(Excerpted data Opens)

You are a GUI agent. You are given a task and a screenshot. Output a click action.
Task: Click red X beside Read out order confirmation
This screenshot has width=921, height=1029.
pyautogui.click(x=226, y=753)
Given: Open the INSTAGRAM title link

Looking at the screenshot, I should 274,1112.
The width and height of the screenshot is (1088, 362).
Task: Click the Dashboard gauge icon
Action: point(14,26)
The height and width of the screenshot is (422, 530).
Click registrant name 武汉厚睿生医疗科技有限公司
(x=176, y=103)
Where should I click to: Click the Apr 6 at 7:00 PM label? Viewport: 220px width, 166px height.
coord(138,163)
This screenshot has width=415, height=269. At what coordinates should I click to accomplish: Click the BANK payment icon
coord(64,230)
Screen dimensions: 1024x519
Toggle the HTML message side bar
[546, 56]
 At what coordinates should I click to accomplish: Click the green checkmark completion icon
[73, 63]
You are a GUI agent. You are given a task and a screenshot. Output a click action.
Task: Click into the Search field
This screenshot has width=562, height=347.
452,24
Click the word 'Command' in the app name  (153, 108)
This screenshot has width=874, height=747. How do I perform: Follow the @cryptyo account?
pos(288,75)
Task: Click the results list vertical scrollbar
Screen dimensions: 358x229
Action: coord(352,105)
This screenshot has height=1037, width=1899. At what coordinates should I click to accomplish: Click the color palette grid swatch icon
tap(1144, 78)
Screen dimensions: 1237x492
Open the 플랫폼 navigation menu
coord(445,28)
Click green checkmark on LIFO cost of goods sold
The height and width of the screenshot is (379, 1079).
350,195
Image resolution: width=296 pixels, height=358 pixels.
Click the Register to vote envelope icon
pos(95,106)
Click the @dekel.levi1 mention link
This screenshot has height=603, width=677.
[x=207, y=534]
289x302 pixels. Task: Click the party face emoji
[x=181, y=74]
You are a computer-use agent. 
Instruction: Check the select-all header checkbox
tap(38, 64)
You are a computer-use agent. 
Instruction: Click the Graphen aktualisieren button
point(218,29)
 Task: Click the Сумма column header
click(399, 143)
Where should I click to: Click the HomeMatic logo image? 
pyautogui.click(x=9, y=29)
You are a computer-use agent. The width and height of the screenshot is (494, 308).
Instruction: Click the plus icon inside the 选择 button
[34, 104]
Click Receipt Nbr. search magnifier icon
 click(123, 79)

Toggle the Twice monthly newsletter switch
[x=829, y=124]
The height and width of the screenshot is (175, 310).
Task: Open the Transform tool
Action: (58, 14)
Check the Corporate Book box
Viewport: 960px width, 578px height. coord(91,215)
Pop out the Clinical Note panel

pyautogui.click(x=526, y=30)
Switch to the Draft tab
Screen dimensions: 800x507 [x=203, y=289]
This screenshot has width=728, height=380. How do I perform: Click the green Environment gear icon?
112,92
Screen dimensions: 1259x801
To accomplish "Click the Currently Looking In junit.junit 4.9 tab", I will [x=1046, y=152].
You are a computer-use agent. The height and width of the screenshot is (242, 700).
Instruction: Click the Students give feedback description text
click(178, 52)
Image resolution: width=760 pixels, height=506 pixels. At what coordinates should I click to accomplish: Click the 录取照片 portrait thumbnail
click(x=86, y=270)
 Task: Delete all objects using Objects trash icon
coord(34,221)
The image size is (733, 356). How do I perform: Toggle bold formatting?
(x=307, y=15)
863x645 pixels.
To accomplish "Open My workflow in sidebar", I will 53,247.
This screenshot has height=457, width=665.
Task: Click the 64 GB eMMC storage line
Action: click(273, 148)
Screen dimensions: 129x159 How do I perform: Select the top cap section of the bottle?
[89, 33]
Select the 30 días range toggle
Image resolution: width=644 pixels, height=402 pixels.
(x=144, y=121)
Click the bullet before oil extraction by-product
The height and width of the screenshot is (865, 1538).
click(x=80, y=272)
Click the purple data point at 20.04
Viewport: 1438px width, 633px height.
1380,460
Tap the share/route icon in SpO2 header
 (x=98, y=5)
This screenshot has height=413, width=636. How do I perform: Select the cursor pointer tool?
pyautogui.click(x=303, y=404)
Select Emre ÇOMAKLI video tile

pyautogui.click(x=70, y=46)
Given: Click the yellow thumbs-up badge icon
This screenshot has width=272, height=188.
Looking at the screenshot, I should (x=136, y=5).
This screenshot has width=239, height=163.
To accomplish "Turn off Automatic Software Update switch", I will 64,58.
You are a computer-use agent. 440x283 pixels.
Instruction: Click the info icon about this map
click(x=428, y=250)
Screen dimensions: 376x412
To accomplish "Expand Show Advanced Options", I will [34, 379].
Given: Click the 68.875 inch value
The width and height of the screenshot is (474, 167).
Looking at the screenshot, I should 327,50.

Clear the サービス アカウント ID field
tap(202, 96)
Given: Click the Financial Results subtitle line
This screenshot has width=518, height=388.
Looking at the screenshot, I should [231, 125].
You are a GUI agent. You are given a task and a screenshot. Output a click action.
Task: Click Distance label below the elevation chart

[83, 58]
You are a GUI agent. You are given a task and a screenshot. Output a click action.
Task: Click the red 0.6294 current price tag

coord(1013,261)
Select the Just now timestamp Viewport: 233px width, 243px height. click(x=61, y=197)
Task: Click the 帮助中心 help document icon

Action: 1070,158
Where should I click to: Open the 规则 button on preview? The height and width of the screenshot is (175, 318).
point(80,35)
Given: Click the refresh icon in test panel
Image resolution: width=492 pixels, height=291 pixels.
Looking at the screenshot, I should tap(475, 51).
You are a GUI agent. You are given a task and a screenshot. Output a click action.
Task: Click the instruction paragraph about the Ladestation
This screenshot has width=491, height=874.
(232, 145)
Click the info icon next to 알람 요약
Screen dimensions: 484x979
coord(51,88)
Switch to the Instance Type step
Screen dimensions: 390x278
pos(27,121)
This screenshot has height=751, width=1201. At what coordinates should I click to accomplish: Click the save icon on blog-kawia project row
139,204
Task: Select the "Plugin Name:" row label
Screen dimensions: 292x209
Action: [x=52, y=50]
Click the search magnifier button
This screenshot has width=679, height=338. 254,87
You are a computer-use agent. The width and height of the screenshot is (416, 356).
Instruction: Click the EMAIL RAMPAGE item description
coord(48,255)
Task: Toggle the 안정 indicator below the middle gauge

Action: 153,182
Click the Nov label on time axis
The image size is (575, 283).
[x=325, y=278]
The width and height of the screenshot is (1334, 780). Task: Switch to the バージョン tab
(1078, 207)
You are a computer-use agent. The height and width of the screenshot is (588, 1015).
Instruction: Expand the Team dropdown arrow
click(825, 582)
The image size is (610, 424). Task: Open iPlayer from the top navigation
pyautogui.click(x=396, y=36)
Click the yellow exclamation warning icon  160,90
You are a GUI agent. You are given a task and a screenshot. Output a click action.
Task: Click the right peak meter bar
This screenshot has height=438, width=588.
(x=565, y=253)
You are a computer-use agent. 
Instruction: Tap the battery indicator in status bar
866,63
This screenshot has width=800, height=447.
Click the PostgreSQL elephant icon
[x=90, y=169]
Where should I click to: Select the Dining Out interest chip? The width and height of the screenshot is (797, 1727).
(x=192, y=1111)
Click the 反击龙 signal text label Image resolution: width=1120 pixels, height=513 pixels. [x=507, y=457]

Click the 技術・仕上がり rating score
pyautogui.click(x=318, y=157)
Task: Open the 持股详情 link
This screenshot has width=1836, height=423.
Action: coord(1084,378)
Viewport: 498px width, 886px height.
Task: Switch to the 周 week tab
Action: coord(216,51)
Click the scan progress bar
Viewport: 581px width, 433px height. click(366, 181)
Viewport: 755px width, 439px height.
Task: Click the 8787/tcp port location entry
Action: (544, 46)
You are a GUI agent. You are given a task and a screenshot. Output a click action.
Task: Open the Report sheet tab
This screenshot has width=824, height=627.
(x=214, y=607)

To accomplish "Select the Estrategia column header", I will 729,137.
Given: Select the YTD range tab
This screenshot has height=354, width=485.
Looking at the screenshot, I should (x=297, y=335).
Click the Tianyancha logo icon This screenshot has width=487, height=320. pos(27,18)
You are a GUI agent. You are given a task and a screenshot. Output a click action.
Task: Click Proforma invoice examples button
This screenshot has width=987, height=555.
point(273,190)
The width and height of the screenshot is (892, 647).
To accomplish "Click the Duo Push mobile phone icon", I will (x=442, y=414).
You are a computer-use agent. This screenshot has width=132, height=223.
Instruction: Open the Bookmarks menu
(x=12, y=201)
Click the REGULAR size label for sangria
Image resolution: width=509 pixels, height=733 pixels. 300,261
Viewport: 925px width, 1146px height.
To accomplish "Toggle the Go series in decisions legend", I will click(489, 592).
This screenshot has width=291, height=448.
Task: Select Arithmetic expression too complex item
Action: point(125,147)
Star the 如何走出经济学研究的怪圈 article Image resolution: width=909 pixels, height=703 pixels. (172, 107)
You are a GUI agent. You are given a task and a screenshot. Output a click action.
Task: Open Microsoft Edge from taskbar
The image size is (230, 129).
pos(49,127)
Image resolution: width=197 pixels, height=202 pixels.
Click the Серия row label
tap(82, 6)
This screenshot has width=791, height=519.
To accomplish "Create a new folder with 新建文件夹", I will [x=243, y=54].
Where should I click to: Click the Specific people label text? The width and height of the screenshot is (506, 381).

(Excerpted data Closes)

Problem requirements> Look through the entries and return every line where "yellow" appears.

Exercise output>
Given: Click the yellow thumbs-up badge icon
Click the yellow exclamation warning icon  160,90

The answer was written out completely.